Due Process – a prose poem

This is a prose poem I wrote the day after a judge denied a prisoner’s motion to hold the department of corrections in contempt for denying the terms of a court-ordered agreement to respect American Indian religious freedoms in prison. It was published as a “Native Currents” column in Indian Country Today on 16 February 2007. http://www.indiancountry.com/content.cfm?id=1096414507

[Information about the case, Randall Trapp, et al. v. Commissioner DuBois, et al., is online at http://www.umass.edu/legal/derrico/trapp/

DUE PROCESS

Many years ago, I wrote that due process is a sham. I believed it then, and had enough experience with lawyering for Navajos in white man’s courts to know it was true: There’s a lie at the core of law, that says the law is for everyone, rich or poor, great or small.

Blindfolded justice, they say, is a symbol of law’s equality: She cannot see who is before her, and must make decisions based on what is in her mind’s eye— looking at the law and listening to the facts. But that’s not what the blindfold does. Instead of protecting her from her own potential bias, the blindfold on justice prevents her from seeing through the scheme of due process to the scam of judicial behavior.

For years after my Navajo lawyering, I put my faith in political process and popular uprising. I looked to the streets, the newspapers, and the schools to provide a sense of—a demand for—justice, equality, and righteousness. I looked to direct action in the “marketplace of ideas” in the press, in the classroom, and in the halls of people’s institutions. I counted on a shared appreciation for democratic values and enlightened self-interest.

Years passed, again, and many political disasters transpired: evil presidents, corrupt legislators, bad governors— even universities became oblivious to injustice and equality, and chased after grants, greedy for social status.

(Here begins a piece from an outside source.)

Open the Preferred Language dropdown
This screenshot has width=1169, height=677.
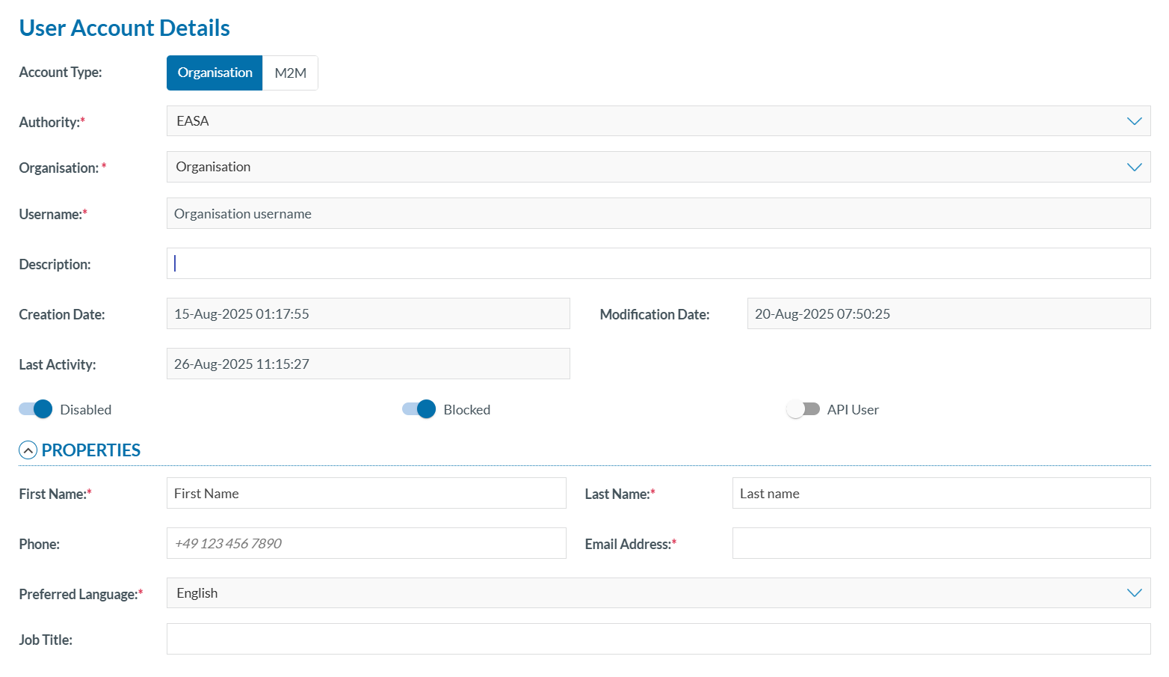658,593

It became enough to make an honest person throw up hands in despair.

Long after abandoning my earlier understanding of law as fairness, I found myself once again embracing due process: in the face of fascism, where everything, and everyone, becomes fodder for grandiose delusions of forced utopian futures, where the future becomes an excuse for terror in the present, where every official becomes a czar— in this context, I revisited my view of due process, and revised my criticism of E. P. Thompson. The rule of law, I decided— the opportunity to make a stand, to have “a day in court”— certainly looks like “an unqualified good” when we see the alternatives.

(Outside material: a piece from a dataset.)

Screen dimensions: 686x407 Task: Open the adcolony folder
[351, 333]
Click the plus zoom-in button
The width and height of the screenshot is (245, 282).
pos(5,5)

For a few brief moments, I tried to put my faith again in judicial process. What else, I thought, have we got? In those brief moments, I filed briefs.

Now, I find, the latest evidence from courts, nearby and far, in cases where freedom and rights are at stake, shows me, again, that the law “has nothing to do with justice.”

I rummage in the closets of my mind and on the backburners of my heart, finding meaning and purpose in things I had put aside to make a career: My own writing, whether or not published; my own music, whether or not proficient; taking care of things, and friends; walking, being myself. I put my faith, hope, and effort there, here, today.

As a people and a species, we may, some of us, give our best, and sometimes our all, to make law meaningful as a check on power; but the reality of law and society shows us, over and over, that the only real meaning in all this giving is the giving. There is no getting from law. To say, with Dickens, “the law is a ass,” maligns the ass.